Posted on March 28, 2011


Michael Geist, a frequent commentator on Canadian telecom and Information and Communication Technology related policy issues, has provided a list of issues he would like to see addressed in Canada`s upcoming national election.

On looking at his list, especially in light of what I consider to be the major (policy and other) deficiencies in Canada`s current response to ICT developments (and opportunities) I thought of doing my own list.

I would love to see these questions below addressed by each party (or candidate) individually so that voters could have a clear understanding of where the current parties (or candidates) stand on issues critical to Canada`s technology (and socio-economic) future such as how

1. to ensure affordable broadband Internet access service to all Canadians.
2. to ensure that those Canadians who, for whatever reason do not have the means to access and use Internet service in their homes (because of homelessness, literacy or computer literacy issues, cost, etc.) have an available service within easy reach.
3. to ensure that all Canadians are in a position to make effective use of broadband Internet access for the various purposes which might be of value and interest to them including for training, job search, access to information, communications, access to government services and others.
4. to ensure that Canadians are able to make the most active use of the Internet for purposes of creative expression, community development and innovation, advocacy and democratic participation and the range of other emerging areas of Internet enabled activities.
5. undertaking research and development activities concerning ICT enabled community based approaches to land and resource management, environmental management and remediation, provision of primary health service, emergency and disaster response, among other areas and to put Canada back in a leading position in these approaches particularly in rural and remote and aboriginal communities.
6. redeveloping Canadian skills and approaches for effective ICT enabled citizen participation in policy development and review and thus retaking Canada’s former global leadership in this area thus moving the Canadian government’s pre-occupation with efficient e-government towards an approach which emphasizes effective e-governance.
7. redesigning copyright and information access laws so as to support Canadian citizens in achieving effective levels of artistic and political expression.
8. to ensure that citizen rights and interests are of paramount importance in policy making and regulation in the emerging area of ICT and including such areas as equitable access to Internet carriage (i.e.
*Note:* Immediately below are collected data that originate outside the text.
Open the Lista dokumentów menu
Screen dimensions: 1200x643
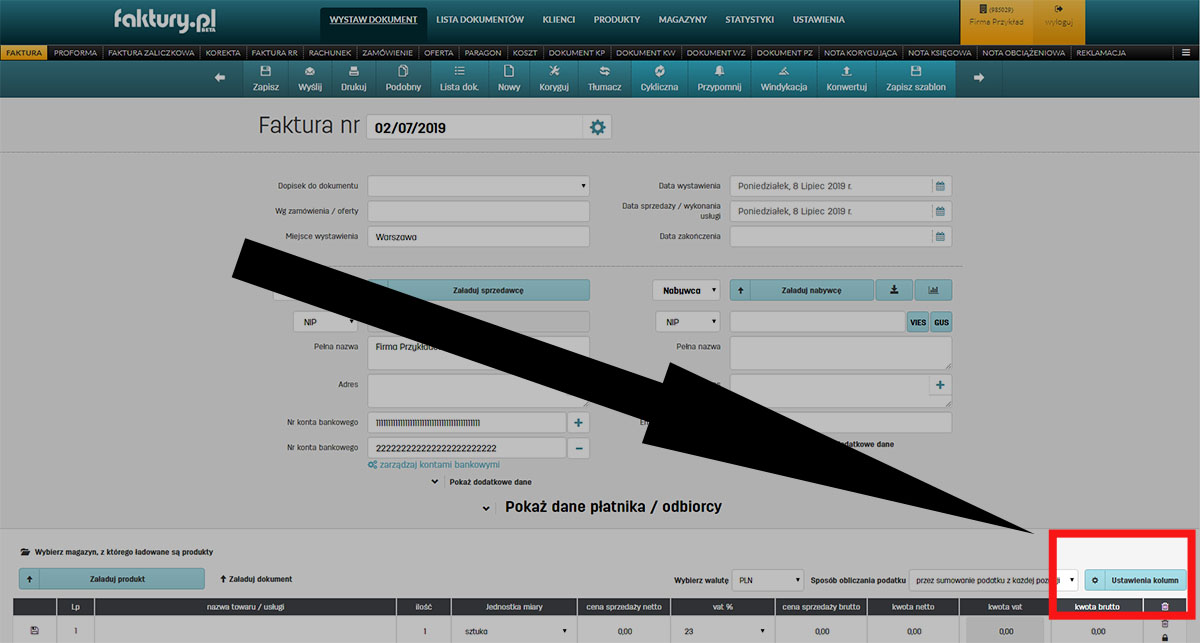pyautogui.click(x=480, y=20)
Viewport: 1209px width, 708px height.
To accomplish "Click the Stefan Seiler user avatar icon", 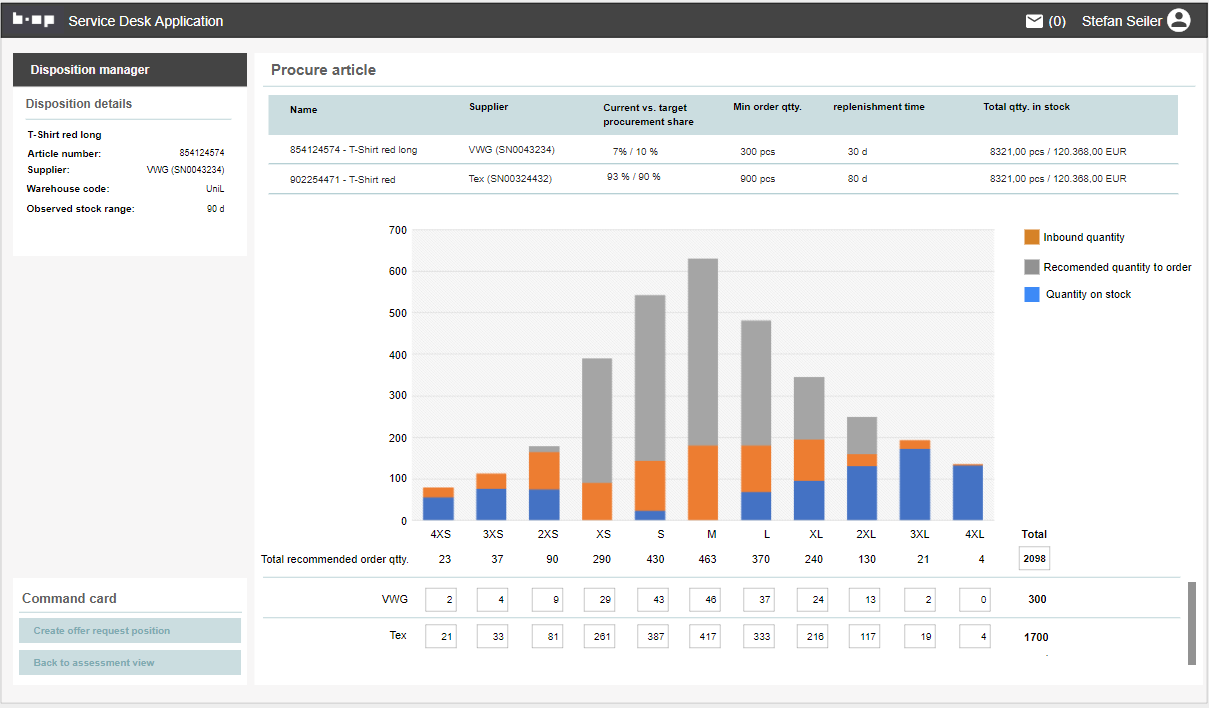I will (1178, 20).
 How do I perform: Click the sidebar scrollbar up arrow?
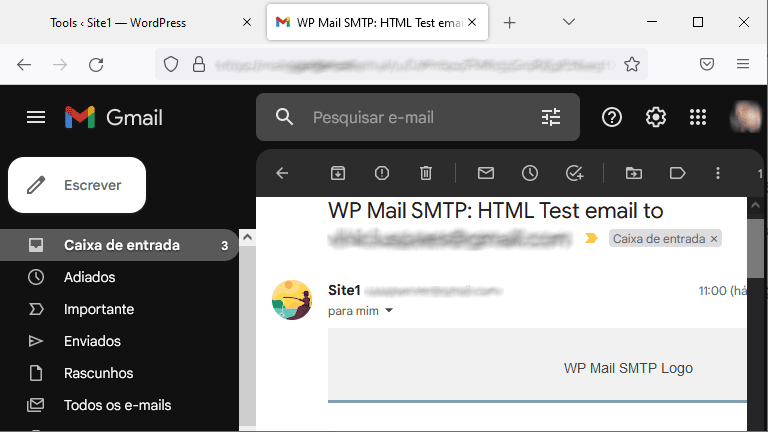(247, 238)
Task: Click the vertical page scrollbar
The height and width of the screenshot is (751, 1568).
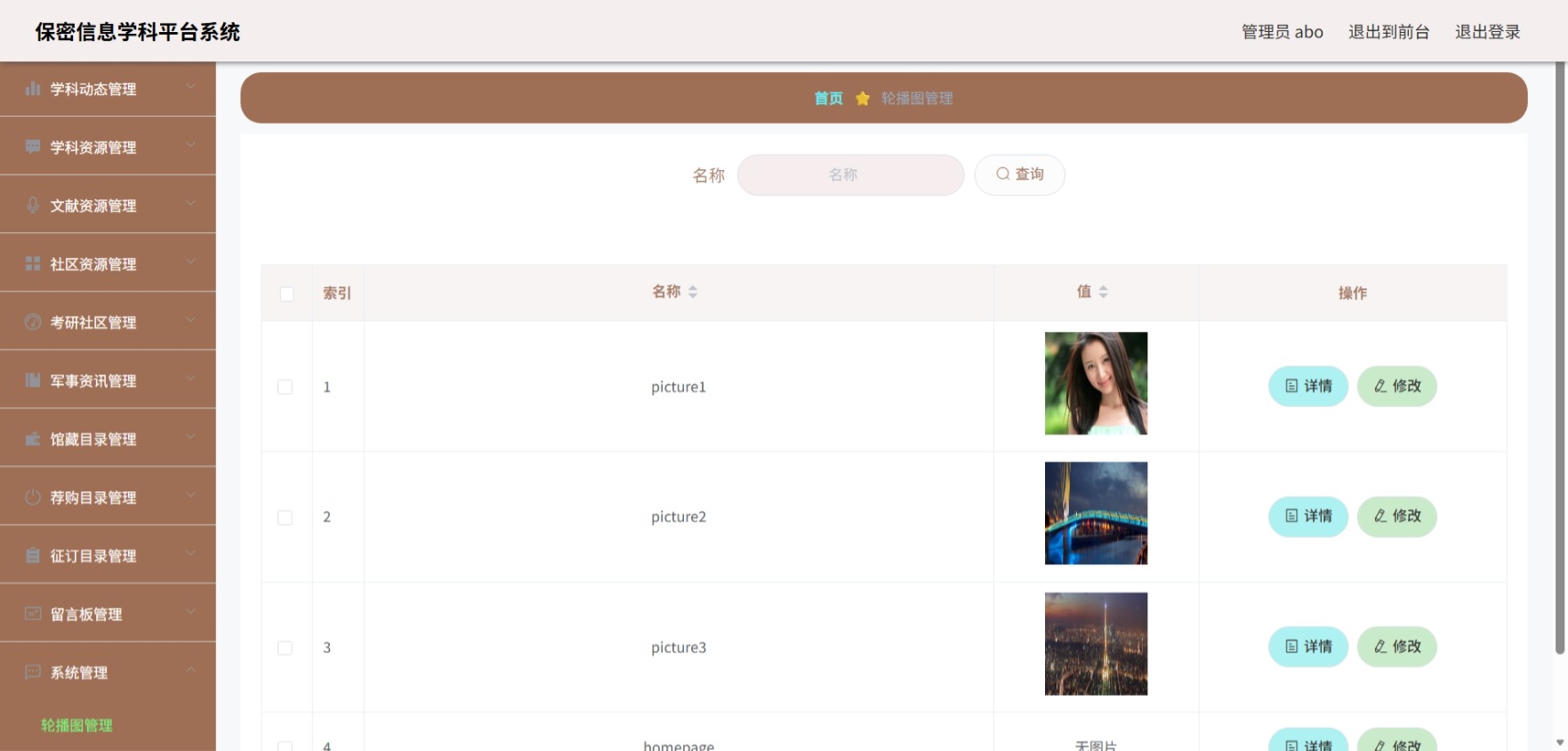Action: click(x=1559, y=358)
Net Neutrality) and online content to be treated in a similar manner as any other form of transmitted content.
9. to ensure that there are appropriate opportunities for the expression of the range of Canadian interests and voices on the Internet including linguistic and other minority through support for Canadian content creation.
10. to ensure that there are appropriate programs in place for young people (and adults) to realize the maximum benefits from Internet use while avoiding some of the dangers as for example through fraud, identity theft, online bullying, and so on including through education, appropriate advisory services and intervention facilities where such might be required.